* _TASK STATEMENT_
Switch "Image resolution" to "Screen size" throughout the entries below and write them out again with everything else unchanged. Leave out the pictures.

* _Records_
==*==
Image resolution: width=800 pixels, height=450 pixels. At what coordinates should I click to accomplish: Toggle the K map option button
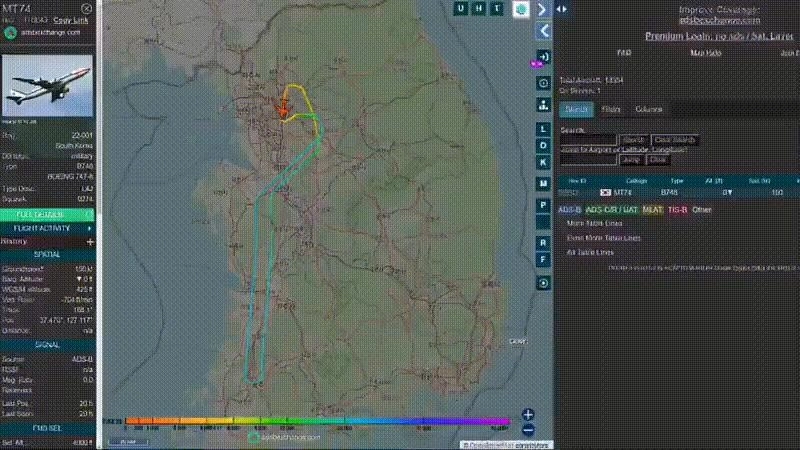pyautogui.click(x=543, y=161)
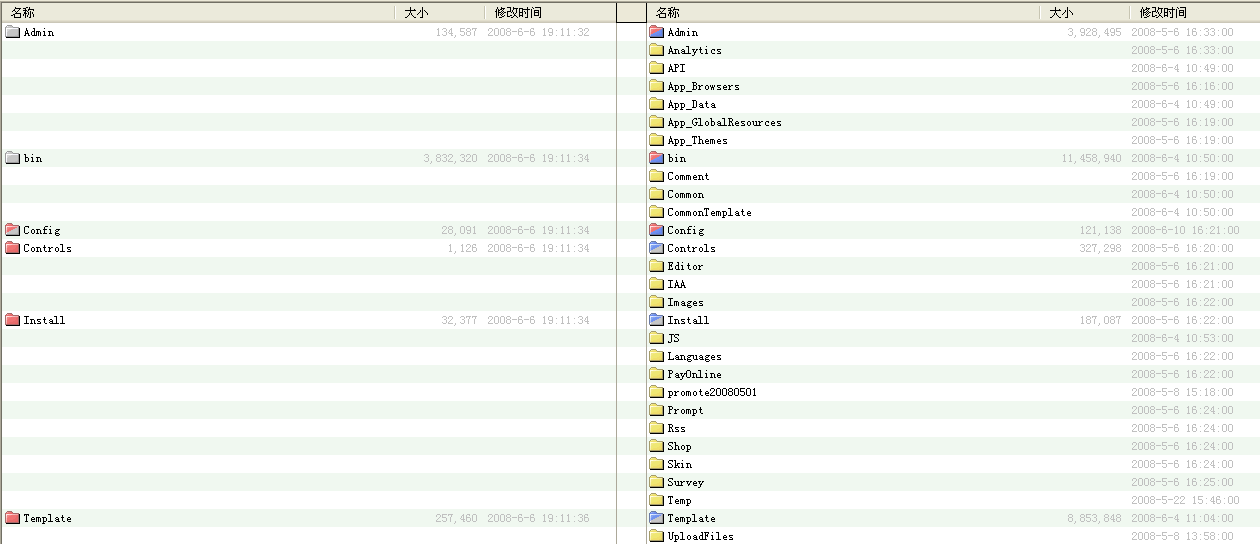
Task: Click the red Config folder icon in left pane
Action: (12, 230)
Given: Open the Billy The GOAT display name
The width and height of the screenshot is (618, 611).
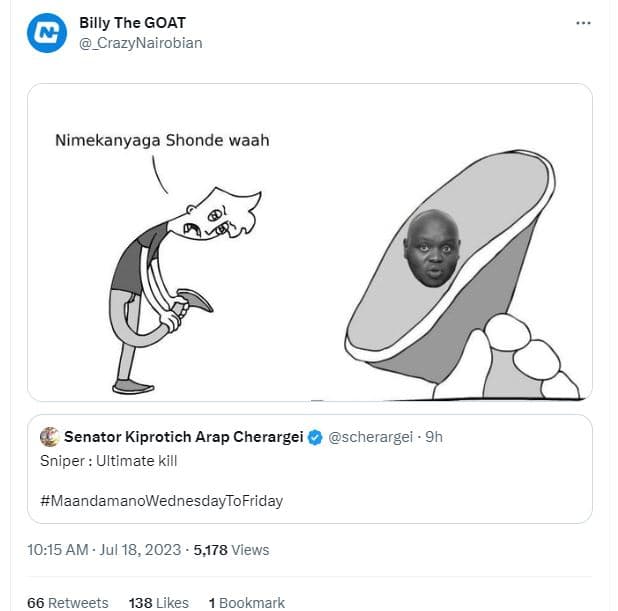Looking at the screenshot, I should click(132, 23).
==*==
* _RESULT_
Screen size: width=800 pixels, height=450 pixels. At what coordinates should I click to accomplish: Toggle the K map option button
pyautogui.click(x=543, y=161)
Task: Click the red Config folder icon in left pane
Action: (12, 230)
Given: Open the Billy The GOAT display name
The width and height of the screenshot is (618, 611).
Looking at the screenshot, I should click(132, 23).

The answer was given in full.